Although these transitions were difficult for me, I made it through them both. However, I had some serious doubts about God and wasn’t sure if I wanted to believe he was real or not. I started at the new school and quickly learned the ropes. I started making friends and fitting in much easier than I expected. When I turned 16, I got my 1st official boyfriend. He was 18 at the time but we had known each other for years and this felt natural to us. Within a couple months everything changed though. He started wanting things I didn’t want and he hurt me.
At the same time, another soccer season had started at school and within three weeks my other knee started acting up. I knew going to the doctor what the consensus would be. What I didn’t know was how quickly I would be put into surgery. 6 days after the initial doctor visit I was under the knife.
Because of how speedy the process was I didn’t truly process what happened until I was recovering. All of a sudden everything about God seemed totally unreal. I was 16, had two knee surgeries in 10 months, was in an unhealthy relationship with what seemed to be no way out, and a ton of doubts. In the summer of that year I was recovering well from surgery but still in the relationship with this guy. I went to a Christian summer camp with a friend (camp called Camp Barakel) and there I learned a lot about the devil and his hold on you can do to you. That encouraged me togo home and break off the relationship with this guy.
A week later I went up to the same camp to work and on my way home I started choking. I learned later, after emergency surgery, how close to death I really was. According to my parents and the doctor I was a quarter of an inch from death. Being told how I close to dying kind of show me that I do have a purpose in my life and although I didn’t know what it was at the time, I was ready to live for God.
Over the course of my junior year in HS, I only tried to deep my relationship with God. In my senior year I really started making my faith my own. I challenged myself to do what scared me most. To share my story. I started with my youth group. That version was very bare with hardly any emotions tied in.
The second time I shared my story was at a girls retreat I helped plan and teach at. That time I told them everything and they surprised me by saying they could relate to my story. A few days later I shared my story in chapel at school and finally, a few weeks later, I told my parents the entire story. These experiences showed me my purpose was to tell others about the sovereignty of God and how He always does what is best for you.
And then, my world was shaken again. Since the fall of my senior year when I visited Grace College in Indiana, I knew that was where I wanted to go. However, in the spring when money wasn’t working out, I had to make some quick changes and enroll in community college.

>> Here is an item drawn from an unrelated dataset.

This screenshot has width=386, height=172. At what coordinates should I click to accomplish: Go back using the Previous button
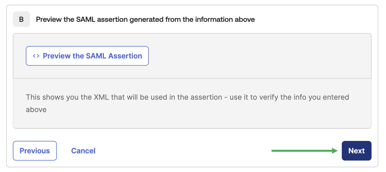[x=35, y=151]
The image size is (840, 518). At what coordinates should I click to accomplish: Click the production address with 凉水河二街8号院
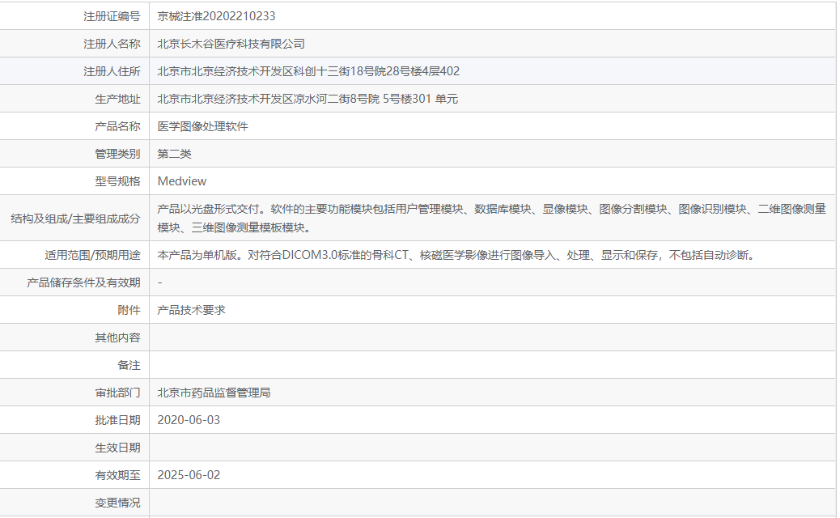click(x=308, y=99)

When I had to make that decision, I cried. A lot. Community college was everything I was trying to avoid. I wouldn’t be moving away like my friends were and the stereotype of the students that attend there is that they are all stupid. I didn’t want to be one of those kids.
Over the summer and fall I have lost a sense of purpose. I want to care about my relationship with God but can’t find it in me and I can’t figure out why.
So that’s where my story is right now. I wish I could find my way back to happy times. Times of not feeling worthless and anxious with every move I make. Thanks for letting me unload all of this on you. I really needed this.”